What is proprietary trading?
What is proprietary trading?
Proprietary, private, prop trading (proprietary or prop trading) is precisely the case where a financial company prefers to generate profits directly from market activity rather than from commissions with minimal margin derived from client trading. Such a company is focused on proprietary trading, where it takes all profits from trades, not just commissions.
A proprietary trading company, unlike a fund (a hedge fund or an investment company) operates with its own capital or the capital of a relatively small number of participants and not to invest in a limited number of securities or other financial instruments with subsequent payment of interests/dividends to its investors but uses its own (or attracted) capital to give it to the most successful traders of the company for management, serving for them on the one hand as an investor and increasing their profit.
At the same time the degree of freedom of the trader who receives the company's money for asset management is quite high. The main requirement to the trader is to be a profitable, earning trader and to follow the rules of risk management, individual and prescribed by the company.

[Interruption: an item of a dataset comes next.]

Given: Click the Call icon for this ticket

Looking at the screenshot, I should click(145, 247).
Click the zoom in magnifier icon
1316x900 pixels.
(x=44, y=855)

For the opportunities provided (mainly they concern capital and technical means, like analytical platforms and trading terminals) the trader shares a predetermined portion of the profit with the proprietary company.
The classic proprietary trading business is when the trader trades entirely with the company's funds and gives the company a percentage of his earnings. This percentage can be a public offer or an individual agreement with the company. There are also other, mixed forms of proprietary trading. In particular it is when the trader trades on the company's capital, but financial risks from trading operations remain on him, i.e. when trading on the exchange, he has access to much more capital, than he has, but all losses are covered by his own deposit, which is kept on the company's account. In this form of business a proprietary trading company often acts as a broker - it sets the amount of commission, provides technical support and gives some leverage, which puts this type of trading in the category of margin trading, i.e. trading with leverage. In addition to commission there may be other fees (for example, membership fee) or percentage of trader's profit. In this case the company receives the trader's capital in the amount of his deposit for granting a leverage to other participants.